MHC class II molecules enhance Toll-like receptor mediated innate immune responses

Abstract

Background: Major histocompatibility complex (MHC) class II molecules play crucial roles in immune activation by presenting foreign peptides to antigen-specific T helper cells and thereby inducing adaptive immune responses. Although adaptive immunity is a highly effective defense system, it takes several days to become fully operational and needs to be triggered by danger-signals generated during the preceding innate immune response. Here we show that MHC class II molecules synergize with Toll-like receptor (TLR) 2 and TLR4 in inducing an innate immune response.

Methodology/principal findings: We found that co-expression of MHC class II molecules and TLR2 or TLR4 in human embryonic kidney (HEK) cells 293 leads to enhanced production of the anti-microbial peptide human-beta-defensin (hBD) 2 after treatment with TLR2 stimulus bacterial lipoprotein (BLP) or TLR4 ligand lipopolysaccharide (LPS), respectively. Furthermore, we found that peritoneal macrophages of MHC class II knock-out mice show a decreased responsiveness to TLR2 and TLR4 stimuli compared to macrophages of wild-type mice. Finally, we show that MHC class II molecules are physically and functionally associated with TLR2 in lipid raft domains of the cell membrane.

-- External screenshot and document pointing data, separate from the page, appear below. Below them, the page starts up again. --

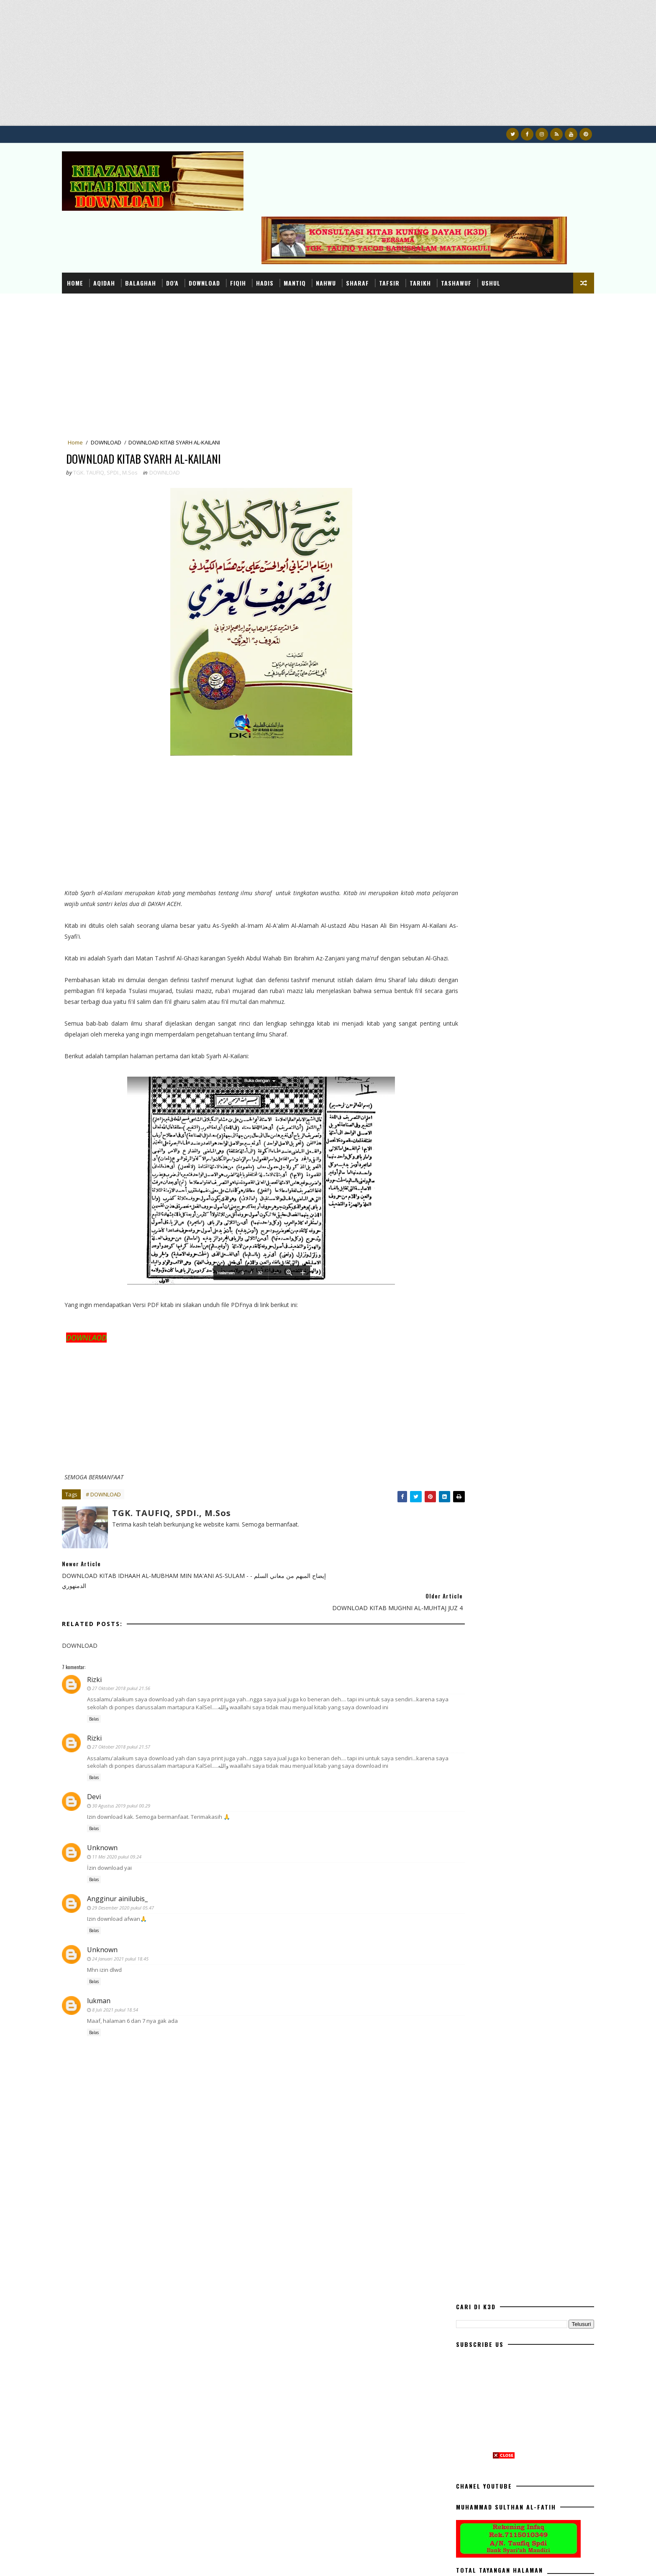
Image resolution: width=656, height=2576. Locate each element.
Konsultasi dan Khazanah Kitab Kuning (175, 2561)
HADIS (290, 218)
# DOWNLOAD (128, 1457)
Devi (119, 1751)
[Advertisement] (251, 67)
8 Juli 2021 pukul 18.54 (141, 1964)
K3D (92, 2561)
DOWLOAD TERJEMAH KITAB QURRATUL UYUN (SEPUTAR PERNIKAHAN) (513, 887)
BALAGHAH (166, 218)
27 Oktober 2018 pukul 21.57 (147, 1694)
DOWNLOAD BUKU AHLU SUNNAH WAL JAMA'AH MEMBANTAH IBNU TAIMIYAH (512, 955)
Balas (119, 1666)
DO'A (198, 218)
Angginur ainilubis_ (143, 1853)
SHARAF (383, 218)
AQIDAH (130, 218)
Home (100, 218)
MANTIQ (320, 218)
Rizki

Conclusions/significance: These results demonstrate that MHC class II molecules are, in addition to their central role in adaptive immunity, also implicated in generating optimal innate immune responses.

Figure 1. Expression of HLA-DR enhances TLR2 and TLR4 dependent activation of HEK293 cells.

(A, B) Co-expression of HLA-DR in TLR2⁺ or TLR4⁺ HEK293 cells leads to enhanced hBD-2 expression (n≥3) after stimulation with BLP and LPS, respectively (black bars) compared to untreated cells (grey bars). (C) Co-expression of HLA-DR in TLR7⁺ cells did not increase the TNF expression (n = 3) after treatment with Loxoribine (black bars) compared to untreated cells (grey bars). (D) Co-expression of HLA-DR lacking the intracellular part in TLR2⁺ HEK293 cells failed to enhance hBD-2 expression after stimulation with BLP (n = 3). Error bars represent standard errors; * p<0.05, ** p = 0.055.

Figure 2. Peritoneal macrophages from MHC class II knock-out mice show impaired responsiveness to BLP and LPS.

(A–E) Cytokine secretion of peritoneal macrophages from MHC class II knock-out mice (grey bars; n≥4) is reduced compared to wild-type control mice (black bars; n≥3) after ex vivo stimulation with BLP and LPS. Error bars represent standard errors; ** p = 0.053, * p<0.05.

Figure 3. TLR2 and HLA-DR interact physically in lipid raft domains.

(A) Co-precipitation of labeled recombinant TLR2 (lane 1, 3, 4) or a control protein (lane 2, luciferase) with HLA-DR molecules purified by immunoprecipitation with anti HLA-DR antibodies (lane 1, 2, 4) or control antibodies (lane 3) from cell lysates of HLA-DR positive (lane 1, 2, 3) or negative (lane 4) HEK293 cells. A ¹⁴C-labeled molecular weight marker (in kD) is shown in the left lane. (B) Proximity ligation assays showed that TLR2 and HLA-DR are close together (red signal), while TLR2 and HLA-ABC do not co-localize (no red signal). Nuclei are stained by Hoechst 33342 (blue). (C) Treatment of TLR2⁺ (grey bars; n = 3) or HLA-DR⁺/TLR2⁺ (black bars; n = 3) HEK293 cells with MCD, a lipid raft-destroying agent, prior to stimulation with BLP leads to impaired hBD-2 gene expression. The effect is restored via adding MCD saturated with cholesterol acting as cholesterol donor. Error bars represent standard errors. (D) Immunofluorescence microscopy showed that TLR2 (αTLR2-FITC; green) and HLA-DR (αHLA-DR-APC-Cy9; blue) co-localize in lipid raft domains (CT-rhodamine; red) of HLA-DR⁺/TLR2⁺ HEK293 cells (indicated by the white arrows). Pictures are representatives of at least five experiments.